La politique économique du Niger a favorisé la transformation de ce secteur avec l’entrée de transporteurs « nouvelle formule » le marché des transports de voyageurs, l’apparition d’entreprises artisanales dynamiques qui renouvellent leur parc de véhicules et gèrent leur activité de façon plus « moderne ». L’arrivée de ces nouveaux transporteurs entraîne des vives réactions des entreprises artisanales (manifestations des grévistes) conscients que leur part de marché diminuera avec la concurrence d’une offre plus moderne. Cependant, selon les nouveaux types de transporteurs que nous avons enquêtés, ces entreprises artisanales assurent des services complémentaires car elles desservent des lignes dans des zones qui ne leur sont pas concédées.

Dans ce contexte, ces deux catégories d’entreprises se doivent de développer leurs potentiels pour rester en compétition.

De toute évidence, il faut penser à la manière à la manière d’améliorer l’organisation et le fonctionnement des transports dans les gares publiques. De façon générale, quels défis devraient être relevés pour améliorer la compétitivité des entreprises et développer le TRIV ?

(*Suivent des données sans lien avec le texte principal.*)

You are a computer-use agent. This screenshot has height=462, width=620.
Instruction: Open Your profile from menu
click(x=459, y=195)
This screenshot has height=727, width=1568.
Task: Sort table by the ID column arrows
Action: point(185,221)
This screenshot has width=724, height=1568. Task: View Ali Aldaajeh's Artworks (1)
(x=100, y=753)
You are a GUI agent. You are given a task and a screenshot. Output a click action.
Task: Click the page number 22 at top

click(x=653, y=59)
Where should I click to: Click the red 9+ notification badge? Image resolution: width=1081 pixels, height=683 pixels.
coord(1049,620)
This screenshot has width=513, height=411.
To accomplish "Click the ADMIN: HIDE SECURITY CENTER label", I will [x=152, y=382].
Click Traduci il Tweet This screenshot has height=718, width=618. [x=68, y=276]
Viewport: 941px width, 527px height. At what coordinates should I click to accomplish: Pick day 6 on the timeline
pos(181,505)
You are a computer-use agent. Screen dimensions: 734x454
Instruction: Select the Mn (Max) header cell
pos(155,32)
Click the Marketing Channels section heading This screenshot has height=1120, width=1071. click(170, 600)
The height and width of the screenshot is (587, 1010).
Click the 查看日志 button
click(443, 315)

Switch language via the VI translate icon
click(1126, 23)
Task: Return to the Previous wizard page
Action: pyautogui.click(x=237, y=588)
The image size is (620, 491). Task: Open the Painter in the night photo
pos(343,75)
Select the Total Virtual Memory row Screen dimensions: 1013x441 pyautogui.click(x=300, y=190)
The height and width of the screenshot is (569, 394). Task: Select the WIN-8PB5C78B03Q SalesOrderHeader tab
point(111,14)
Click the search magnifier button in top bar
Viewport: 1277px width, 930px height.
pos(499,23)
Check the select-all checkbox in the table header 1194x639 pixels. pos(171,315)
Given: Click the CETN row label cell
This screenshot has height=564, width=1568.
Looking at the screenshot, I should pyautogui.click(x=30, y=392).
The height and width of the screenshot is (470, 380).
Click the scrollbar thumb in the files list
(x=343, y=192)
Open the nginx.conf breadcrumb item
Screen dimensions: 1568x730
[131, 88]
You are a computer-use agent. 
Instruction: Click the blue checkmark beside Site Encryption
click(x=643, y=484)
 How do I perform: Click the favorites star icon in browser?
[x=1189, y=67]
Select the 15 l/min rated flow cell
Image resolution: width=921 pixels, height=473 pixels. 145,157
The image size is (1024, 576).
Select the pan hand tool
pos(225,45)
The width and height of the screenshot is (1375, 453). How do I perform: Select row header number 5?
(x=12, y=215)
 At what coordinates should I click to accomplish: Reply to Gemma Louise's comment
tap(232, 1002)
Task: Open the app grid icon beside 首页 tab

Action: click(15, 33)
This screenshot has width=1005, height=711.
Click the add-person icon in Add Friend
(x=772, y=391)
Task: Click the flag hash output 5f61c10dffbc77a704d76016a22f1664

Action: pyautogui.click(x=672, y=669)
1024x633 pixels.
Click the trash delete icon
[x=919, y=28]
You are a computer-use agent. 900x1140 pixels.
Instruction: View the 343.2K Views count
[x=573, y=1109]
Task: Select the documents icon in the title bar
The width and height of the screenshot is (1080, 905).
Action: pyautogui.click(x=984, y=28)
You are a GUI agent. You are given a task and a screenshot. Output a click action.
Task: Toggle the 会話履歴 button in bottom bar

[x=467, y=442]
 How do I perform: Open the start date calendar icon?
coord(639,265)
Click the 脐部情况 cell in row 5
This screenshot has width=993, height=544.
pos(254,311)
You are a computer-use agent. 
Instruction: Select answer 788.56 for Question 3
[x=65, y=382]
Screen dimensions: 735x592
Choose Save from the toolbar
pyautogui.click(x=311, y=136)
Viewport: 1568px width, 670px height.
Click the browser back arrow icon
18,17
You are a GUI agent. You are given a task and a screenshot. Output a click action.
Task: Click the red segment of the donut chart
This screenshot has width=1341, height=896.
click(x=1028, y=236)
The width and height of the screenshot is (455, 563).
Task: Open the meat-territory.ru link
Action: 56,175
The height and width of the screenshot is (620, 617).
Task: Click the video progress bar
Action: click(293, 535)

Dans cette première partie on replacera le Niger dans son contexte sous-régional et on soulignera dysfonctionnements du système de transport.

Le contexte institutionnel du marché des TRIV au Niger a évolué depuis les années 80. Avant d’aborder les enjeux de l’intégration régionale on analysera la réglementation en vigueur au niveau national afin de mieux cerner les transformations des caractéristiques du secteur TRIV (chapitre 1).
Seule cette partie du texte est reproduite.